Exercise objective: The range runs from the line containing "Instruction: Start a new chat with plus icon" to the last line of the entries. Copy that range exactly, omitting pictures.

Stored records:

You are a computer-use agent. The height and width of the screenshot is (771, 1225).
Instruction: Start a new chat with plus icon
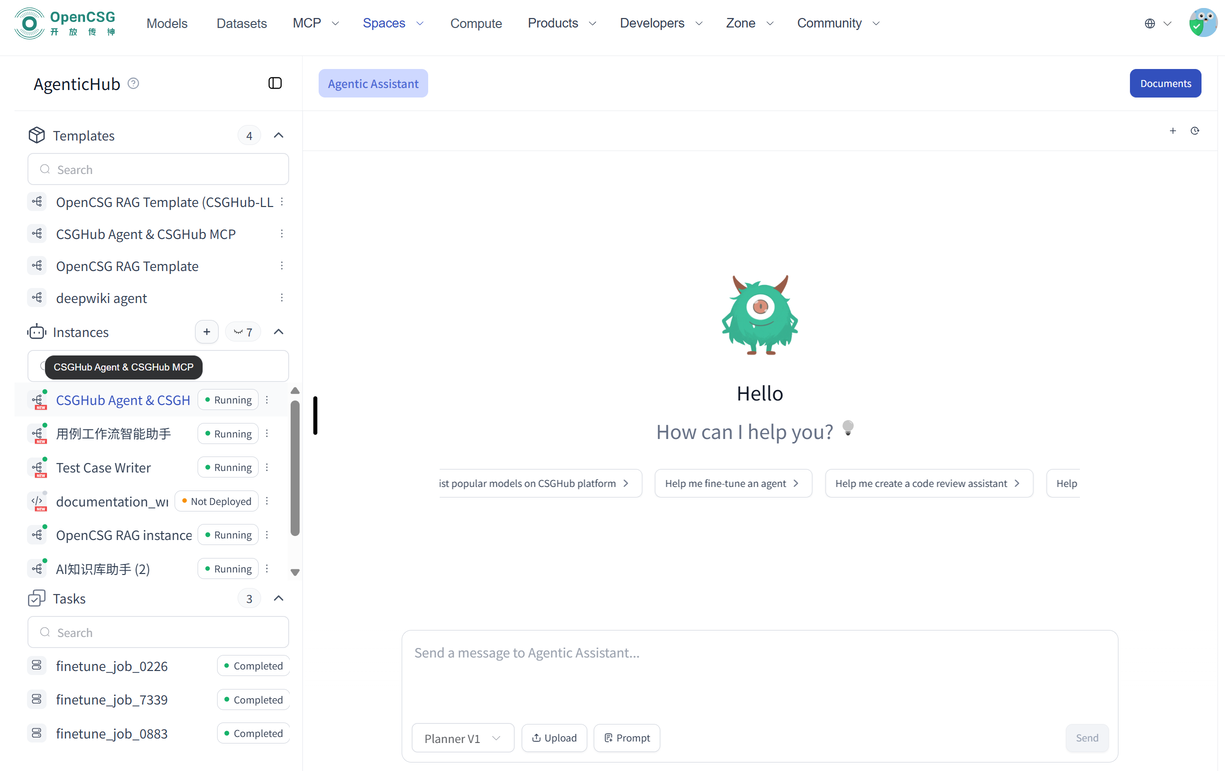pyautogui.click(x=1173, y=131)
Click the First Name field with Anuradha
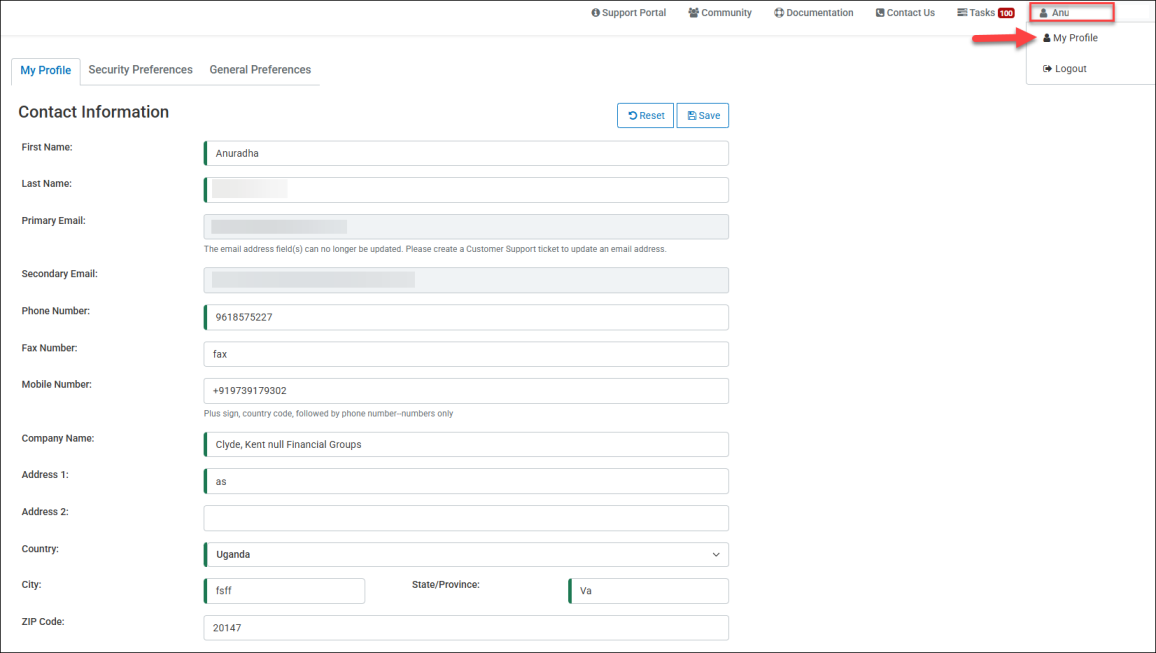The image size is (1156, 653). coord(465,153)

Expected answer:
Instruction: Start a new chat with plus icon
pyautogui.click(x=1173, y=131)
Click the First Name field with Anuradha
The image size is (1156, 653). coord(465,153)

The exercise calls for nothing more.